That Rishad Premji thinks differently was evident during his tenure as the Chairman of the trade body National Association of Software and Services Companies (NASSCOM).
Rishad, the elder son of outgoing Wipro Executive Chairman Azim Premji, who will take over his father’s role on July 31, 2019, changed the way the industry body measured key metrics. NASSCOM now shares the survey of business confidence of its members, instead of the annual forecast, given the changing industry landscape.
That out-of-box thinking is what will perhaps help Rishad, as he and CEO and now also MD Abidali Neemuchwala, lead Wipro through several challenges in the post-Azim Premji era.
According to his father and industry seniors, Rishad, who holds an MBA from the Harvard Business School, has the qualities to meet the challenge.
In his email to employees, Premji said, “Rishad had been an integral part of the leadership team since 2007, most recently as Chief Strategy Officer, and has an intimate understanding of the company from operations to strategy.”
“Rishad brings to this role new ways of thinking, experience, and competence that will lead Wipro to greater heights,” he added.
Premji’s younger son Tariq Premji is a board member of Wipro Enterprises, the parent company of Wipro Consumer Care, and the Foundation.
Krishnakumar Natarajan, co-founder, Mindtree, said, “Having closely associated with NASSCOM, I had the advantage of working closely with Rishad. His understanding of the technology business and his ability to take charge will definitely Wipro to newer heights.”
So what are the challenges that Rishad is up against?
Unlike what it should have done, Wipro held off on firing all cylinders in the past few years and lost its third largest IT services firm position to HCL Technologies. Its revenues now stand at $8.12 billion as opposed to HCL Technologies’ $8.6 billion, $21 billion for TCS, and $11.8 billion for Infosys.
The company had the lowest revenue guidance of -1 percent to 1 percent for FY20 compared to its peers. This is despite restructuring effort by the top management in the past three years.
When Neemuchwala took over the CEO in 2016, he restructured operations, and included an increased focus on digital revenues, besides shedding the unprofitable low-end service businesses. He also restructured their global healthcare business after the Trump administration scrapped Obamacare, a big focus area for the company then.

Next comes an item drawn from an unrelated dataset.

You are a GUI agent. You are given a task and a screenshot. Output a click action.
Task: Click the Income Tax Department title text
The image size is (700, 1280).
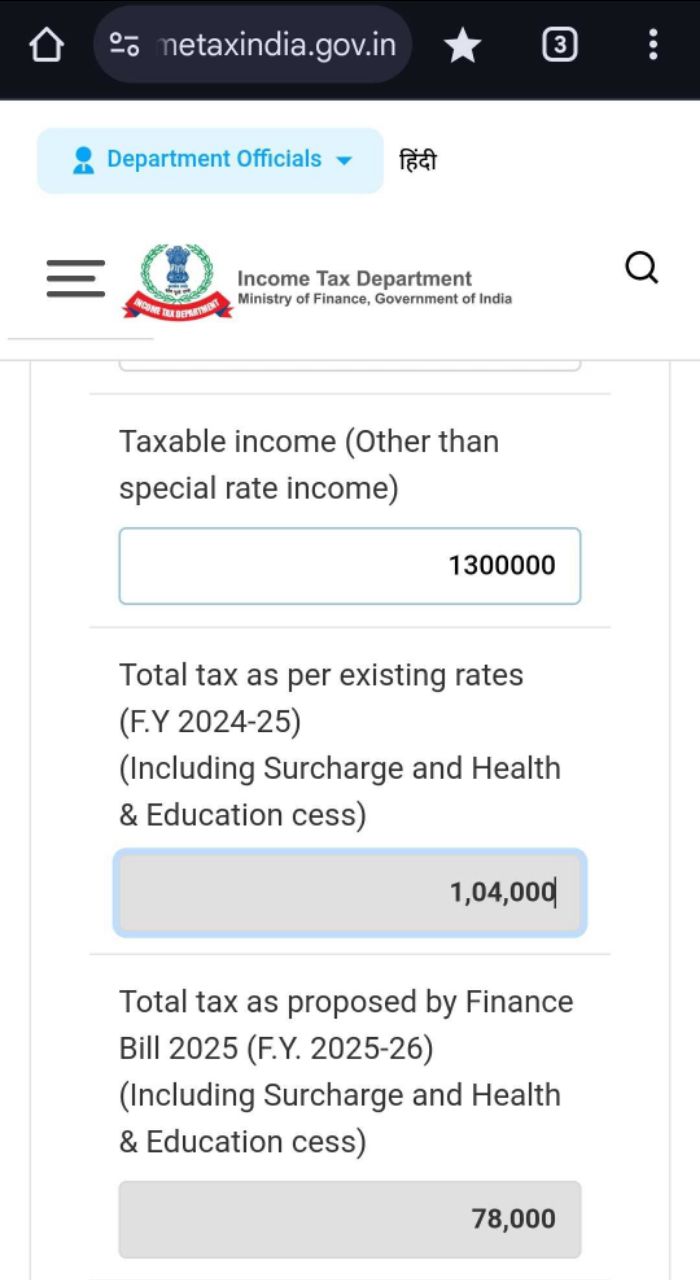pos(354,279)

While the digital portfolio has paid off and accounted for about 35 percent of the total revenue, Wipro’s legacy business has not improved. An analyst pointed out that profitability was also affected as the company is still shedding unprofitable businesses. However, they are in a much more stable position now, compared to three years back.

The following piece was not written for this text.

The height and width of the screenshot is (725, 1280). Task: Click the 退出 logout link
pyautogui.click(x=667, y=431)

Yugal Joshi, Vice President, Everest Group, a consultancy firm, said, “The key challenge for Rishab and Neemuchwala is to bring market-leading growth.”
This means that to keep up with changing trends, Wipro needs to balance next-gen services, which typically come at lower tickets and the traditional business, that usually yields large deals.
“They will also have to invest in talent who can orchestrate such large deals for them, understand clients better, enhance their thought leadership and value proposition for the new world,” Joshi added.
Crucial to navigating through these challenges, will be the rapport between Rishad and Neemuchwala, who comes with a proven track record.
Before taking over as Wipro CEO in 2015, Neemuchwala was the COO at Wipro in 2015. Prior to that he was associated with TCS for 23 years from 1992 and was mentored by current Tata Sons Chairman and then CEO, N Chandrasekaran.
Over the last four years, Neemuchwala and Rishad have worked together on several fronts. Rishab’s focus on digital along with Neemuchwala vision was key in Wipro’s restructuring strategy. Neemuchwala and Rishab worked together to prepare the plan.
In an email to employees after Premji’s retirement announcement, Neemuchwala said, “Rishab and I have worked closely over the past four years, forging a strong working relationship. This cohesive and collaborative leadership will be a great source of strength for our company.”
Rishad, in his mail to company employees, has been equally effusive in his praise for Neemuchwala. “I have a lot of respect for Abid’s strong strategic and operational depth and his sincerity in leading our company. I believe that our strong working relationship, along with the leadership team will be a great asset for our company.”
It is probably this rapport and partnership that will define the next era of Wipro.